[Dataset entries]
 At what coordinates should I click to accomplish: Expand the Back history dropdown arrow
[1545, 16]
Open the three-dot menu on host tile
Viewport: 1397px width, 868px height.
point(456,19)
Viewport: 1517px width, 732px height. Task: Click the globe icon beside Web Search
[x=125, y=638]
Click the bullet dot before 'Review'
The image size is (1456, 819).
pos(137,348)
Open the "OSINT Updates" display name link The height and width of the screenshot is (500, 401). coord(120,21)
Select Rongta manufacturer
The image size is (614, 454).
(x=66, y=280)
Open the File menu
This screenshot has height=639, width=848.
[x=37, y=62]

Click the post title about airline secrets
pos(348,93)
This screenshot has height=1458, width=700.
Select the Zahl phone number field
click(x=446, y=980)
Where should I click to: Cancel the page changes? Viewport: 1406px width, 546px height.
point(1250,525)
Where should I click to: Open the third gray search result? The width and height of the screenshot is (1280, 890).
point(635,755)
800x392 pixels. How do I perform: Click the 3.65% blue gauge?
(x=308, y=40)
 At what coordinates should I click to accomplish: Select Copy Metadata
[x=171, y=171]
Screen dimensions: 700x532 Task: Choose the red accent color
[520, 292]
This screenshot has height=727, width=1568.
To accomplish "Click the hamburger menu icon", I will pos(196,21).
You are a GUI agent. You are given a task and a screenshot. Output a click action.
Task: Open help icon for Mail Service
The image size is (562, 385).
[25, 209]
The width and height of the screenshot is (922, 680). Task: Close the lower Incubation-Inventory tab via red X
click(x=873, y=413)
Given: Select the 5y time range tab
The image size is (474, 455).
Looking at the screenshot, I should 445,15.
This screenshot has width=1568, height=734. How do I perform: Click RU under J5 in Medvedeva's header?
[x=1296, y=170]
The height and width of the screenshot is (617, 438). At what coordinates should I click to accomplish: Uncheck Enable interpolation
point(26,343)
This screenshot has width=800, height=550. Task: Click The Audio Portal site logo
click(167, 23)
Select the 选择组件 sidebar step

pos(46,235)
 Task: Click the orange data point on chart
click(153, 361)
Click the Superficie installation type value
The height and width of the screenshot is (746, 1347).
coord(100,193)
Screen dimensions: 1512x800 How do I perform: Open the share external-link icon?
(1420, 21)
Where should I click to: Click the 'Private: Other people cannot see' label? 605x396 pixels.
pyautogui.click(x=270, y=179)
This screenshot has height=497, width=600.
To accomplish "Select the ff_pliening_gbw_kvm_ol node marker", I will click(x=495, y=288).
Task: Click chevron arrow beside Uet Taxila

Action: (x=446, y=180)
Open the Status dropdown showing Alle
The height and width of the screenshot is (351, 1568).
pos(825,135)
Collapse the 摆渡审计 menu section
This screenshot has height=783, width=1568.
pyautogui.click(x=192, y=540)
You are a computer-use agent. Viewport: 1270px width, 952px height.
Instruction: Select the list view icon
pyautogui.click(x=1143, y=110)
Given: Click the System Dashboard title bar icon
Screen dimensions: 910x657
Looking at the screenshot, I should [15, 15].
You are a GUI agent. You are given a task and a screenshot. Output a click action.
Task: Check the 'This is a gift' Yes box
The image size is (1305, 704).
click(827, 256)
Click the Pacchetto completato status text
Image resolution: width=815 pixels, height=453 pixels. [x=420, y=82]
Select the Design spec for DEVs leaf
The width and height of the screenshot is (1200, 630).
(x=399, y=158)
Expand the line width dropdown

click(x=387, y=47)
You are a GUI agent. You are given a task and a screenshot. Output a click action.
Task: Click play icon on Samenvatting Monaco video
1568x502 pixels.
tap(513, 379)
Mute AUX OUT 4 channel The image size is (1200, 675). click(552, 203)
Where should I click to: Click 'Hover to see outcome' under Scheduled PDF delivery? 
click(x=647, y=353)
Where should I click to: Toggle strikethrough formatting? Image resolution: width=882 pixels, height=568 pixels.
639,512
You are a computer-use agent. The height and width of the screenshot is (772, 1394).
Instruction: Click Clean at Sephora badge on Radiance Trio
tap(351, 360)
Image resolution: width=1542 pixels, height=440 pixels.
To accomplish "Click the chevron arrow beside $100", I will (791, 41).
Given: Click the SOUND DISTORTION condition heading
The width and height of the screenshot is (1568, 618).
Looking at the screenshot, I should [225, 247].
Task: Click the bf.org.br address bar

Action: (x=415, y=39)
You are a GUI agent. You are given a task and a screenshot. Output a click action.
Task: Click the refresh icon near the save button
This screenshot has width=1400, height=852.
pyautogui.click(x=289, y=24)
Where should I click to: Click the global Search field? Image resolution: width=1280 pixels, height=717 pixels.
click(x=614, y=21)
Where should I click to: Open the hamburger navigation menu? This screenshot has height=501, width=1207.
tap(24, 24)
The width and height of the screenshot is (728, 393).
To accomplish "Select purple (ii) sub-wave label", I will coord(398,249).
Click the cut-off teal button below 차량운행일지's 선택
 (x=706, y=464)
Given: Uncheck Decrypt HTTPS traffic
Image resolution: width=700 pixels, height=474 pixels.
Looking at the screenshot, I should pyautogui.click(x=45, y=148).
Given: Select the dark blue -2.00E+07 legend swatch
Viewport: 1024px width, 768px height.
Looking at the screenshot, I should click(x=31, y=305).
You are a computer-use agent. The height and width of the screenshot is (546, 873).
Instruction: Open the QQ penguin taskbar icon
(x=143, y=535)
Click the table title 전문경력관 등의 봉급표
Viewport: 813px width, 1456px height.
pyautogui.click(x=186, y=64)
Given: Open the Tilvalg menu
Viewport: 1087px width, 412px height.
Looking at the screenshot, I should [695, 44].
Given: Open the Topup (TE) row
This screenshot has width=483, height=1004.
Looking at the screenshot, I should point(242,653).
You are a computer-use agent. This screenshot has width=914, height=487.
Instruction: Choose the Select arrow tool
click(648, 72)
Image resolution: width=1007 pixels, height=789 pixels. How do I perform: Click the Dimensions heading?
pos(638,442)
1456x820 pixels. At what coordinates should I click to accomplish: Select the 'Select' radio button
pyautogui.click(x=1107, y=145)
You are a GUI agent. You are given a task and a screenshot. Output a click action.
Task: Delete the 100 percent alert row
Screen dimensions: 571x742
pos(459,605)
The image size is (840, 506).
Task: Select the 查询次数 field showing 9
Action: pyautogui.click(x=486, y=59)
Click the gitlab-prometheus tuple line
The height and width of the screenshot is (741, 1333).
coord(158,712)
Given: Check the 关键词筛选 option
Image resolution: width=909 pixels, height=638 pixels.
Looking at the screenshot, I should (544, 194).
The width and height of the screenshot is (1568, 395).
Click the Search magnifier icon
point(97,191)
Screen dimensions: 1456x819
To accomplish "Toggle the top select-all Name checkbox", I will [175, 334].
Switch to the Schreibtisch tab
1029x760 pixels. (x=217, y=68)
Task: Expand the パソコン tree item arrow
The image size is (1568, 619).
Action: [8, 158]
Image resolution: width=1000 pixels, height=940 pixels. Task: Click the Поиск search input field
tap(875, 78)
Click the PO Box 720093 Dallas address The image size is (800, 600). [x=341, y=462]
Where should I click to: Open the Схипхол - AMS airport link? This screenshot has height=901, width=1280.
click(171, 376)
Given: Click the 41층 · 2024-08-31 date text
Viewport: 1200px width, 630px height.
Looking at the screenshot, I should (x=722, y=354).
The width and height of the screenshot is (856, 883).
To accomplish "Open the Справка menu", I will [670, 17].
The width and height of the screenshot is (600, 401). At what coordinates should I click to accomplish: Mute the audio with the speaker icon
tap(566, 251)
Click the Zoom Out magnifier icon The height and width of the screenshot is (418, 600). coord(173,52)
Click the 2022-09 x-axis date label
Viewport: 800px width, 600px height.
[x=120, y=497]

Exercise objective:
Give back the records above, character for character.

Result for this task:
 At what coordinates should I click to accomplish: Expand the Back history dropdown arrow
[1545, 16]
Open the three-dot menu on host tile
Viewport: 1397px width, 868px height.
point(456,19)
Viewport: 1517px width, 732px height. Task: Click the globe icon beside Web Search
[x=125, y=638]
Click the bullet dot before 'Review'
The image size is (1456, 819).
pos(137,348)
Open the "OSINT Updates" display name link The height and width of the screenshot is (500, 401). coord(120,21)
Select Rongta manufacturer
The image size is (614, 454).
(x=66, y=280)
Open the File menu
This screenshot has height=639, width=848.
[x=37, y=62]

Click the post title about airline secrets
pos(348,93)
This screenshot has height=1458, width=700.
Select the Zahl phone number field
click(x=446, y=980)
Where should I click to: Cancel the page changes? Viewport: 1406px width, 546px height.
point(1250,525)
Where should I click to: Open the third gray search result? The width and height of the screenshot is (1280, 890).
point(635,755)
800x392 pixels. How do I perform: Click the 3.65% blue gauge?
(x=308, y=40)
 At what coordinates should I click to accomplish: Select Copy Metadata
[x=171, y=171]
Screen dimensions: 700x532 Task: Choose the red accent color
[520, 292]
This screenshot has height=727, width=1568.
To accomplish "Click the hamburger menu icon", I will pos(196,21).
You are a GUI agent. You are given a task and a screenshot. Output a click action.
Task: Open help icon for Mail Service
The image size is (562, 385).
[25, 209]
The width and height of the screenshot is (922, 680). Task: Close the lower Incubation-Inventory tab via red X
click(x=873, y=413)
Given: Select the 5y time range tab
The image size is (474, 455).
Looking at the screenshot, I should 445,15.
This screenshot has width=1568, height=734. How do I perform: Click RU under J5 in Medvedeva's header?
[x=1296, y=170]
The height and width of the screenshot is (617, 438). At what coordinates should I click to accomplish: Uncheck Enable interpolation
point(26,343)
This screenshot has width=800, height=550. Task: Click The Audio Portal site logo
click(167, 23)
Select the 选择组件 sidebar step

pos(46,235)
 Task: Click the orange data point on chart
click(153, 361)
Click the Superficie installation type value
The height and width of the screenshot is (746, 1347).
coord(100,193)
Screen dimensions: 1512x800 How do I perform: Open the share external-link icon?
(1420, 21)
Where should I click to: Click the 'Private: Other people cannot see' label? 605x396 pixels.
pyautogui.click(x=270, y=179)
This screenshot has height=497, width=600.
To accomplish "Select the ff_pliening_gbw_kvm_ol node marker", I will click(x=495, y=288).
Task: Click chevron arrow beside Uet Taxila

Action: (x=446, y=180)
Open the Status dropdown showing Alle
The height and width of the screenshot is (351, 1568).
pos(825,135)
Collapse the 摆渡审计 menu section
This screenshot has height=783, width=1568.
pyautogui.click(x=192, y=540)
You are a computer-use agent. Viewport: 1270px width, 952px height.
Instruction: Select the list view icon
pyautogui.click(x=1143, y=110)
Given: Click the System Dashboard title bar icon
Screen dimensions: 910x657
Looking at the screenshot, I should [15, 15].
You are a GUI agent. You are given a task and a screenshot. Output a click action.
Task: Check the 'This is a gift' Yes box
The image size is (1305, 704).
click(827, 256)
Click the Pacchetto completato status text
Image resolution: width=815 pixels, height=453 pixels. [x=420, y=82]
Select the Design spec for DEVs leaf
The width and height of the screenshot is (1200, 630).
(x=399, y=158)
Expand the line width dropdown

click(x=387, y=47)
You are a GUI agent. You are given a task and a screenshot. Output a click action.
Task: Click play icon on Samenvatting Monaco video
1568x502 pixels.
tap(513, 379)
Mute AUX OUT 4 channel The image size is (1200, 675). click(552, 203)
Where should I click to: Click 'Hover to see outcome' under Scheduled PDF delivery? 
click(x=647, y=353)
Where should I click to: Toggle strikethrough formatting? Image resolution: width=882 pixels, height=568 pixels.
639,512
You are a computer-use agent. The height and width of the screenshot is (772, 1394).
Instruction: Click Clean at Sephora badge on Radiance Trio
tap(351, 360)
Image resolution: width=1542 pixels, height=440 pixels.
To accomplish "Click the chevron arrow beside $100", I will (791, 41).
Given: Click the SOUND DISTORTION condition heading
The width and height of the screenshot is (1568, 618).
Looking at the screenshot, I should [225, 247].
Task: Click the bf.org.br address bar

Action: (x=415, y=39)
You are a GUI agent. You are given a task and a screenshot. Output a click action.
Task: Click the refresh icon near the save button
This screenshot has width=1400, height=852.
pyautogui.click(x=289, y=24)
Where should I click to: Click the global Search field? Image resolution: width=1280 pixels, height=717 pixels.
click(x=614, y=21)
Where should I click to: Open the hamburger navigation menu? This screenshot has height=501, width=1207.
tap(24, 24)
The width and height of the screenshot is (728, 393).
To accomplish "Select purple (ii) sub-wave label", I will coord(398,249).
Click the cut-off teal button below 차량운행일지's 선택
 (x=706, y=464)
Given: Uncheck Decrypt HTTPS traffic
Image resolution: width=700 pixels, height=474 pixels.
Looking at the screenshot, I should pyautogui.click(x=45, y=148).
Given: Select the dark blue -2.00E+07 legend swatch
Viewport: 1024px width, 768px height.
Looking at the screenshot, I should click(x=31, y=305).
You are a computer-use agent. The height and width of the screenshot is (546, 873).
Instruction: Open the QQ penguin taskbar icon
(x=143, y=535)
Click the table title 전문경력관 등의 봉급표
Viewport: 813px width, 1456px height.
pyautogui.click(x=186, y=64)
Given: Open the Tilvalg menu
Viewport: 1087px width, 412px height.
Looking at the screenshot, I should [695, 44].
Given: Open the Topup (TE) row
This screenshot has width=483, height=1004.
Looking at the screenshot, I should point(242,653).
You are a computer-use agent. This screenshot has width=914, height=487.
Instruction: Choose the Select arrow tool
click(648, 72)
Image resolution: width=1007 pixels, height=789 pixels. How do I perform: Click the Dimensions heading?
pos(638,442)
1456x820 pixels. At what coordinates should I click to accomplish: Select the 'Select' radio button
pyautogui.click(x=1107, y=145)
You are a GUI agent. You are given a task and a screenshot. Output a click action.
Task: Delete the 100 percent alert row
Screen dimensions: 571x742
pos(459,605)
The image size is (840, 506).
Task: Select the 查询次数 field showing 9
Action: pyautogui.click(x=486, y=59)
Click the gitlab-prometheus tuple line
The height and width of the screenshot is (741, 1333).
coord(158,712)
Given: Check the 关键词筛选 option
Image resolution: width=909 pixels, height=638 pixels.
Looking at the screenshot, I should (544, 194).
The width and height of the screenshot is (1568, 395).
Click the Search magnifier icon
point(97,191)
Screen dimensions: 1456x819
To accomplish "Toggle the top select-all Name checkbox", I will [175, 334].
Switch to the Schreibtisch tab
1029x760 pixels. (x=217, y=68)
Task: Expand the パソコン tree item arrow
The image size is (1568, 619).
Action: [8, 158]
Image resolution: width=1000 pixels, height=940 pixels. Task: Click the Поиск search input field
tap(875, 78)
Click the PO Box 720093 Dallas address The image size is (800, 600). [x=341, y=462]
Where should I click to: Open the Схипхол - AMS airport link? This screenshot has height=901, width=1280.
click(171, 376)
Given: Click the 41층 · 2024-08-31 date text
Viewport: 1200px width, 630px height.
Looking at the screenshot, I should (x=722, y=354).
The width and height of the screenshot is (856, 883).
To accomplish "Open the Справка menu", I will [670, 17].
The width and height of the screenshot is (600, 401). At what coordinates should I click to accomplish: Mute the audio with the speaker icon
tap(566, 251)
Click the Zoom Out magnifier icon The height and width of the screenshot is (418, 600). coord(173,52)
Click the 2022-09 x-axis date label
Viewport: 800px width, 600px height.
[x=120, y=497]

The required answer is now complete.